Pemulangan Warga Teluk Bintuni dari NTT Diterima Resmi oleh Dinsos Papua Barat

Penyerahan Warga Terlantar dari NTT ke Papua Barat

JAKARTA – Dinas Sosial (Dinsos) Provinsi Nusa Tenggara Timur (NTT) melakukan penyerahan seorang warga asal Kabupaten Teluk Bintuni, berinisial M.A, kepada Dinsos Provinsi Papua Barat. Prosesi penyerahan dilakukan melalui penandatanganan berita acara serah terima manfaat di Hotel Triton Manokwari, Minggu (28/12/2025) sore.

Penyerahan ini dipimpin oleh Kepala Bidang Penanganan Bencana dan Warga Migran Korban Kekerasan Dinsos NTT, Adrianus Yepa, yang menyerahkan kepada Kepala Dinsos Papua Barat, Lasarus Indouw.

Acara tersebut turut dihadiri oleh Kepala Bidang Rehabilitasi Sosial Dinsos Papua Barat Luther Krimadi, Kepala Bidang Rehabilitasi Sosial Dinsos Kabupaten Teluk Bintuni Yance Sesa, serta Advokasi Officer Yayasan Papua Lestari, Devita Elisa Trisuanti.

Tanggung Jawab Negara dalam Melindungi Warga Terlantar

Adrianus Yepa menegaskan bahwa penyerahan M.A merupakan bentuk tanggung jawab negara dalam melindungi warga yang mengalami kondisi terlantar di luar daerah asalnya. Ia menyatakan bahwa M.A adalah aset negara yang harus dijaga dan dirawat sebagai manusia.

Menurutnya, hasil pemeriksaan kesehatan menunjukkan bahwa M.A masih mengalami gangguan sehingga membutuhkan pendampingan lanjutan dari Dinsos Papua Barat dan Dinsos Kabupaten Teluk Bintuni. Seluruh kondisi kesehatan telah dikoordinasikan dengan Dinsos Papua Barat, Dinsos Teluk Bintuni, serta lembaga yang bergerak di bidang perlindungan dan pemberdayaan perempuan.

Dukungan Pemerintah Papua Barat

Kepala Dinsos Papua Barat, Lasarus Indouw, menyampaikan apresiasi kepada semua pihak yang telah membantu proses pemulangan M.A dari NTT. Ia menjelaskan bahwa Dinsos NTT telah mengantarkan M.A dan pihaknya menerima secara resmi.

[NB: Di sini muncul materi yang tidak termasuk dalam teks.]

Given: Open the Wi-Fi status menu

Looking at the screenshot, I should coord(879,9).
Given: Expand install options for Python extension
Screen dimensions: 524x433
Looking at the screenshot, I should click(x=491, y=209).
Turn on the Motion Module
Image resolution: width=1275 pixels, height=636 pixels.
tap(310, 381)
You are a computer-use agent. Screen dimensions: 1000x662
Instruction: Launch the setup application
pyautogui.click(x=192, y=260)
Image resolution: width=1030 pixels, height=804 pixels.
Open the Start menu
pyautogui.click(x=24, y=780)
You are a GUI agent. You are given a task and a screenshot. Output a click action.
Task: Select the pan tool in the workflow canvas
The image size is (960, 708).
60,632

Setelah proses penerimaan, M.A akan diserahkan kepada Dinsos Kabupaten Teluk Bintuni untuk dipulangkan dan disatukan dengan keluarganya. Pemerintah daerah juga akan memberikan bantuan berupa bahan makanan, bantuan tunai, serta layanan kesehatan guna mendukung pemulihan kondisi M.A.

Lasarus menambahkan bahwa pihaknya akan bekerja sama dengan Dinas Kesehatan, Dinas Pemberdayaan Perempuan dan Perlindungan Anak, serta pemangku kepentingan lainnya. Ia menyatakan bahwa kondisi psikologis M.A masih terganggu sehingga membutuhkan dukungan keluarga, terutama orang tua.

Ia menilai bahwa pemulangan warga terlantar dengan kondisi Orang Dengan HIV (ODHIV) lintas provinsi ini merupakan yang pertama ditangani Dinsos Papua Barat dan akan menjadi bahan evaluasi ke depan. Ia akan melaporkan kejadian ini kepada Gubernur Papua Barat.

Pendampingan Yayasan Papua Lestari

Advokasi Officer Yayasan Papua Lestari, Devita Elisa Trisuanti, menjelaskan bahwa proses pemulangan M.A ke kampung halaman telah diupayakan selama lebih dari dua bulan. Awalnya, ada ketidakpastian karena informasi lokasi keluarga tidak tepat.

Namun, berkat bantuan berbagai pihak, keluarga M.A akhirnya berhasil ditemukan dan dokumen identitas dilengkapi. Devita menegaskan bahwa pihaknya akan terus mendampingi M.A hingga tiba di Teluk Bintuni dan diserahkan kepada keluarga.

Lebih lanjut, ia menyampaikan bahwa M.A akan diupayakan melanjutkan pendidikan melalui program paket. Tujuannya adalah agar cita-cita yang diinginkan bisa tercapai. Ia menekankan bahwa ODHIV bukan akhir dari segalanya. Selama penanganan kesehatan dilakukan secara teratur, semua aman.